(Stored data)
____________________

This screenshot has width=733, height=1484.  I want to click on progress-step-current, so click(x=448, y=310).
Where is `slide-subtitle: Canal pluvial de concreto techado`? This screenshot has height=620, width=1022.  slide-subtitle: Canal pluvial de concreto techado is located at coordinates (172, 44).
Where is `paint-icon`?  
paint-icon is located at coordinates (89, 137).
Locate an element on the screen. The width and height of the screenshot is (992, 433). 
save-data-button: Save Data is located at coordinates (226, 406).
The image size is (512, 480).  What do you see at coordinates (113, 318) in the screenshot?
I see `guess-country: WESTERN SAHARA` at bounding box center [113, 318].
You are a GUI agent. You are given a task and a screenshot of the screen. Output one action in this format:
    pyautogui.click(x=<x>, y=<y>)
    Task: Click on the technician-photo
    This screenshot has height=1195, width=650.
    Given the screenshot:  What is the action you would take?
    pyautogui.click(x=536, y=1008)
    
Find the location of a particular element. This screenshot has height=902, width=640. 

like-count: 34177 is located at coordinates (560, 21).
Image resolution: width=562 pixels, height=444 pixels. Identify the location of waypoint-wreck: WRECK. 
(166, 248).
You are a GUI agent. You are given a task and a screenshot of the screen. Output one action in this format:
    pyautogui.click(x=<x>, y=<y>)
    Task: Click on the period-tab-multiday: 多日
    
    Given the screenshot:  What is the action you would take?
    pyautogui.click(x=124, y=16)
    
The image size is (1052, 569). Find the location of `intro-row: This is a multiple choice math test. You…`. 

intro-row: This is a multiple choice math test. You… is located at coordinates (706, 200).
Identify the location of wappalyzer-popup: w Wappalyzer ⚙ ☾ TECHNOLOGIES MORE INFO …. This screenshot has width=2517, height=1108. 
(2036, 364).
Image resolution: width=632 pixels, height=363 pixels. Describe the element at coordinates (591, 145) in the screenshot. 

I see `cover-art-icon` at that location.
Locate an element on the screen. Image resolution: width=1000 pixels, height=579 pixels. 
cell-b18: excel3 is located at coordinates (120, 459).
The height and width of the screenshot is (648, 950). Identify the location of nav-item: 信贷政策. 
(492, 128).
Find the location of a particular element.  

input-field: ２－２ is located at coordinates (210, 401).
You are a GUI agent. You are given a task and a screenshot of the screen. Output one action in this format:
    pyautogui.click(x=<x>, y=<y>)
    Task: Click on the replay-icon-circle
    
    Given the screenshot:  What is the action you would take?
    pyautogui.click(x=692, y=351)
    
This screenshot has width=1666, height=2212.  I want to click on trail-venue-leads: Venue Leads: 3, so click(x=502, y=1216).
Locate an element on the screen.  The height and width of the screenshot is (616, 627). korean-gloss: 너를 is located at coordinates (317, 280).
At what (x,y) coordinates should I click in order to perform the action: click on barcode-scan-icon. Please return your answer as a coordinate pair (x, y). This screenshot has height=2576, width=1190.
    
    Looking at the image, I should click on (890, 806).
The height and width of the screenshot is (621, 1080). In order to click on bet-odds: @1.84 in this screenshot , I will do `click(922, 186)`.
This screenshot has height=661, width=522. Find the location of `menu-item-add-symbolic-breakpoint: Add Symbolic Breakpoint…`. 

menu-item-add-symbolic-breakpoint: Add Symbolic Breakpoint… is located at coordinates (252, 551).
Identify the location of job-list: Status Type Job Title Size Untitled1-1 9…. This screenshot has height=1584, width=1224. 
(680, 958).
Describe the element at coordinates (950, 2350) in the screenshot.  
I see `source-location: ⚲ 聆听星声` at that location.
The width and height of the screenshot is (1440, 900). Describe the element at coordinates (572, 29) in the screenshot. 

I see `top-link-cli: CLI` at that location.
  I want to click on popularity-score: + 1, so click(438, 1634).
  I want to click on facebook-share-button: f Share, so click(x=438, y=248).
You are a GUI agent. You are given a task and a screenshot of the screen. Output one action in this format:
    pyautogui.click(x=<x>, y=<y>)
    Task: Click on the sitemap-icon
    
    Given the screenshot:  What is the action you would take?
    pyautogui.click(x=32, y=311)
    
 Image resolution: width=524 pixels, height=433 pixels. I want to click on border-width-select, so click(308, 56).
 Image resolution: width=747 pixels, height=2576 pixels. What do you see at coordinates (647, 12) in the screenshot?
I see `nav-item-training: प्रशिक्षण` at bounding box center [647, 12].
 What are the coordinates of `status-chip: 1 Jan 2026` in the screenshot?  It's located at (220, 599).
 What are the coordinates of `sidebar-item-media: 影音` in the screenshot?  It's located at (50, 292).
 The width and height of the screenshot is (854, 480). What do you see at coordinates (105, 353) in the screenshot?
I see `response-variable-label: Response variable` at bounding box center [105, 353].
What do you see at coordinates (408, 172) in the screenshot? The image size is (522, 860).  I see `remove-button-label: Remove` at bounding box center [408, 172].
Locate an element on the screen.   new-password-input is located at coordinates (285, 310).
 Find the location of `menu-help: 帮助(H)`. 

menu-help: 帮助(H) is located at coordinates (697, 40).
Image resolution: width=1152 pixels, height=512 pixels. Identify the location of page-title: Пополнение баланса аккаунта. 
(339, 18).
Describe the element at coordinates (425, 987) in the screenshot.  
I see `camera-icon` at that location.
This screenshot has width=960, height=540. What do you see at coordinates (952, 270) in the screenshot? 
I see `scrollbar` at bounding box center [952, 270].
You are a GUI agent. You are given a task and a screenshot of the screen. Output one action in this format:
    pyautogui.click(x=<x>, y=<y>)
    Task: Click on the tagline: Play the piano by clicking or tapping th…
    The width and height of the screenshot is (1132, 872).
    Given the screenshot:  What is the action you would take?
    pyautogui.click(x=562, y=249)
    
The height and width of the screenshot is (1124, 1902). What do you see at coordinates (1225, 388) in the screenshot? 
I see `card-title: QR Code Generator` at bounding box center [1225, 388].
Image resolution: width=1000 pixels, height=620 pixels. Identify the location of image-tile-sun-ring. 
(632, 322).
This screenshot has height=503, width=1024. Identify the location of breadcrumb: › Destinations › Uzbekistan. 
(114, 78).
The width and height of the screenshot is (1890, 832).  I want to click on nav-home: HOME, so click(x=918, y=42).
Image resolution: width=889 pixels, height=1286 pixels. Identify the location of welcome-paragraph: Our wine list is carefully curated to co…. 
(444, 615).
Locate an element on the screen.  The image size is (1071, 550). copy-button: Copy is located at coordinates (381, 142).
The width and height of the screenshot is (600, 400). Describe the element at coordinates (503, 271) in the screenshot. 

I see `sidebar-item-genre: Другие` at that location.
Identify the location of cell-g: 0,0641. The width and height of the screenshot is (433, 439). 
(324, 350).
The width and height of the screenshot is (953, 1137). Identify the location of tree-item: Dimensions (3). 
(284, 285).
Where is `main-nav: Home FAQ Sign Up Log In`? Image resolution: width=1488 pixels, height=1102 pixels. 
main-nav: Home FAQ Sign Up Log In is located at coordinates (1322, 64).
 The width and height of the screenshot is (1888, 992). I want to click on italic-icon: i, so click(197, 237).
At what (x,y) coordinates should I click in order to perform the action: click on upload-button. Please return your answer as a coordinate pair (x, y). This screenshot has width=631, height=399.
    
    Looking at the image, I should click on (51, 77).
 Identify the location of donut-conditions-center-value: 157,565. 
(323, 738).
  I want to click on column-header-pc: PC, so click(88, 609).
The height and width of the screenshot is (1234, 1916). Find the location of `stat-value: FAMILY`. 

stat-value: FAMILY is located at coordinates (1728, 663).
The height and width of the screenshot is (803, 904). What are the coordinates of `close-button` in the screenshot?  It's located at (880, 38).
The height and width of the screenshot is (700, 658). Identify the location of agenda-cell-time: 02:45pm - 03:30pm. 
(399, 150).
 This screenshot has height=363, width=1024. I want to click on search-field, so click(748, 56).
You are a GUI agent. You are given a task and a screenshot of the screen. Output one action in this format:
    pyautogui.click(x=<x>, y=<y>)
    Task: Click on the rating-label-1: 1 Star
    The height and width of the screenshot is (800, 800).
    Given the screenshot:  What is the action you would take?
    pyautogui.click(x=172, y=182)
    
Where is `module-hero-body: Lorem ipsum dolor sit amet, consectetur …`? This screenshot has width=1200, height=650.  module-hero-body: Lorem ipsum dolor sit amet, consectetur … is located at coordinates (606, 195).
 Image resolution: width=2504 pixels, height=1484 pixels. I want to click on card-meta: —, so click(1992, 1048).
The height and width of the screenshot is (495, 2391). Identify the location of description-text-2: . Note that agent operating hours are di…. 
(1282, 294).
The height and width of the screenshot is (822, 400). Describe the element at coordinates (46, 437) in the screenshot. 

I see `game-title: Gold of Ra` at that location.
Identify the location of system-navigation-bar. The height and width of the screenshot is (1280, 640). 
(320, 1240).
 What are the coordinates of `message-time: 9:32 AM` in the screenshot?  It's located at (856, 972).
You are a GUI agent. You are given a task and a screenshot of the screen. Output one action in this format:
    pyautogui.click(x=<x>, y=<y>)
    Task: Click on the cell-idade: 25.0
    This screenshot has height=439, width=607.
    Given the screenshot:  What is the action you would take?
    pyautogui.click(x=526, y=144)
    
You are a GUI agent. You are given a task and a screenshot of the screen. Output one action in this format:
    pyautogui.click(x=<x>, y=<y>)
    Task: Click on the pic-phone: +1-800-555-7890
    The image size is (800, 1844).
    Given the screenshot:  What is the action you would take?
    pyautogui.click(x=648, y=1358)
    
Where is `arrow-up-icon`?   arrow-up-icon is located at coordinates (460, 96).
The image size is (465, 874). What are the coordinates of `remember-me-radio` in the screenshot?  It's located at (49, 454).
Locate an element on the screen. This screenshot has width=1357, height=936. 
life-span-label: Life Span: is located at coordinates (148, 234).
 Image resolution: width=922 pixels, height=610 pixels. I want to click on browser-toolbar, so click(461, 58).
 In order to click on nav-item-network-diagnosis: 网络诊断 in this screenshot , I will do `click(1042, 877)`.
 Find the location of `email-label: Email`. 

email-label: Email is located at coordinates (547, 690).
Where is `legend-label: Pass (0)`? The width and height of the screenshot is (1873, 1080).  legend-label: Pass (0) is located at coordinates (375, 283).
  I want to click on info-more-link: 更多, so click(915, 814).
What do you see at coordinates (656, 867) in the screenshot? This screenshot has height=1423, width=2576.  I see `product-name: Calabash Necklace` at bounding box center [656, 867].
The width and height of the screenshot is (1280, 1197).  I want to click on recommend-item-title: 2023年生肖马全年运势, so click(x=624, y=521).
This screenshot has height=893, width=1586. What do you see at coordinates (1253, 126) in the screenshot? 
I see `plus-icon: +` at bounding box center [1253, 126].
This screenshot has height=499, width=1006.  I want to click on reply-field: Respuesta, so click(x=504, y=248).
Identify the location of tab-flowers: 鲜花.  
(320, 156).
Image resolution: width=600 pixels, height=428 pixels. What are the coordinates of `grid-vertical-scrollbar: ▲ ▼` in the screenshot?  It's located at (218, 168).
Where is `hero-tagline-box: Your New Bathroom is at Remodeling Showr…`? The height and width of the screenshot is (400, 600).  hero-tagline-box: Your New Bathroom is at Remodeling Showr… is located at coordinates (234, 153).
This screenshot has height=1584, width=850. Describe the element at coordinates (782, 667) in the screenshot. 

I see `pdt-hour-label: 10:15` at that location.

____________________

→ Task directions
Starting at the line with "Locate an element on the screen. This" and ending with the line with "email-label: Email is", write out the data as a numbered list, skipping any blank lines.

→ Task output
1. Locate an element on the screen. This screenshot has width=1357, height=936. 
2. life-span-label: Life Span: is located at coordinates (148, 234).
3.  Image resolution: width=922 pixels, height=610 pixels. I want to click on browser-toolbar, so click(461, 58).
4.  In order to click on nav-item-network-diagnosis: 网络诊断 in this screenshot , I will do `click(1042, 877)`.
5.  Find the location of `email-label: Email`. 
6. email-label: Email is located at coordinates (547, 690).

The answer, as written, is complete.